The Dakota Boom was a period of rapid settlement, population growth, and agricultural development in the Dakota Territory from 1878 to 1887, establishing the region as a major farming hub. Fueled by the 1862 Homestead Act, the extension of railroads into the Dakota Territory, the growth of the flour milling industry in Minneapolis, and favorable environmental conditions, the boom increased the territory’s population from 11,766 in 1870 to over 328,000 by 1890. In that time, the number farms growing from 1,700 to more than 50,000 and towns increasing from six to 310; by the late 1880s the Dakota Territory was trailed only by Minnesota in American wheat production. The rapid population growth and development brought about by the Dakota Boom paved the way for North Dakota and South Dakota’s statehood in 1889.

== Background ==

The Dakota Territory, organized in 1861, was home to Sioux tribes, including the Sisseton, Yankton, and Santee, who sustained themselves through fishing, hunting, and trade along rivers like the Missouri River. French traders explored the region in the 17th century, followed by American expeditions, such as Lewis and Clark’s in 1804-06. The 1851 Treaty of Mendota with the Santee Sioux and the 1858 treaty with the Yankton Sioux ceded millions of acres to the United States, opening large parts of the Dakota Territory to American settlement. Early settlement was hindered by severe winters, grasshopper plagues, and conflict with the Sioux, notably in the Great Sioux War of 1876.

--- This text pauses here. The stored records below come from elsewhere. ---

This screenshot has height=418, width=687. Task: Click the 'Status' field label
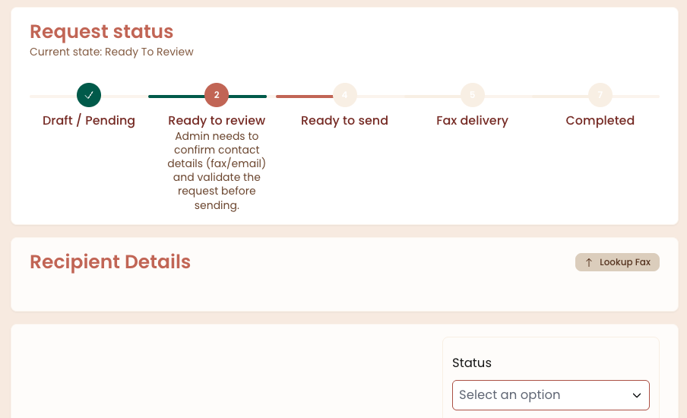pyautogui.click(x=472, y=363)
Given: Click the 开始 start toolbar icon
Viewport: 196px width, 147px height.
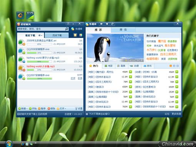Looking at the screenshot, I should tap(30, 109).
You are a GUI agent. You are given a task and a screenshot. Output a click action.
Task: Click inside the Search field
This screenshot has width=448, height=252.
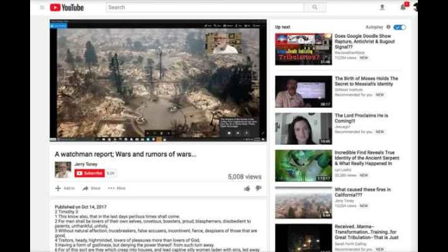205,8
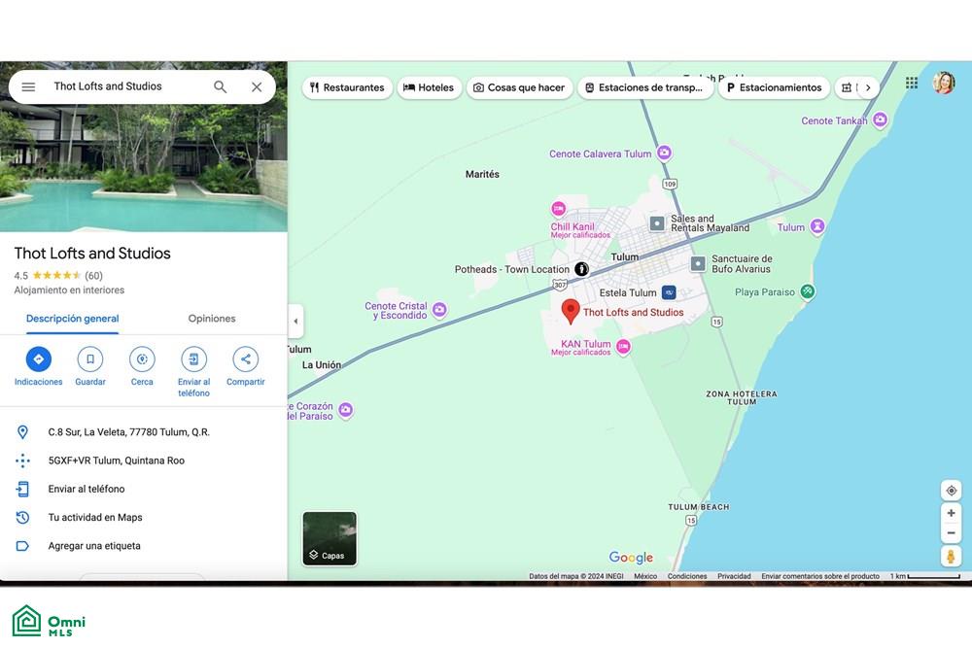Collapse the side panel arrow

tap(295, 321)
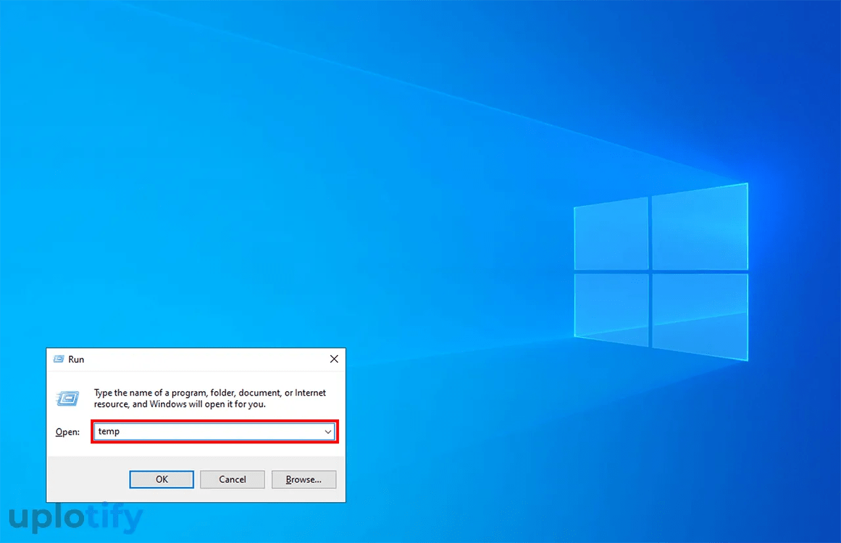Select the Cancel button
The width and height of the screenshot is (841, 543).
point(232,479)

The pre-boom economy of the Dakota Territory consisted primarily of fur trading and military outposts, such as Fort Randall. The 1862 Homestead Acts, offering 160 acres of free land to settlers able to farm the land for five years, encouraged migration to the Dakota Territory. Uptake in the Dakota Territory was slow until the mid-1870s, by which point most farmland comparable in quality to that of the Dakota Territory in states further to the east had already been claimed^{:148}. Homesteading ultimately resulted in 6,054,097 acres claimed in South Dakota by 1910 and 14,287 claims filed in North Dakota by 1908. Territorial governments and railroads aggressively promoted the region, distributing pamphlets that touted its fertile prairies and abundant harvests, drawing thousands of settlers. In addition to agricultural development, the Black Hills Gold Rush (1874-1879) drew prospectors to western Dakota, generating wealth and demand for agricultural products from the eastern portion of the territory, and spurring further development of the territory's transportation infrastructure, including railroads, stagecoach routes and ports on the Missouri River. Steamboats supported river ports like Yankton and Bismarck, while stagecoaches linked railheads to remote settlements, complementing the rail network and enabling rapid settlement across the territory’s fertile plains.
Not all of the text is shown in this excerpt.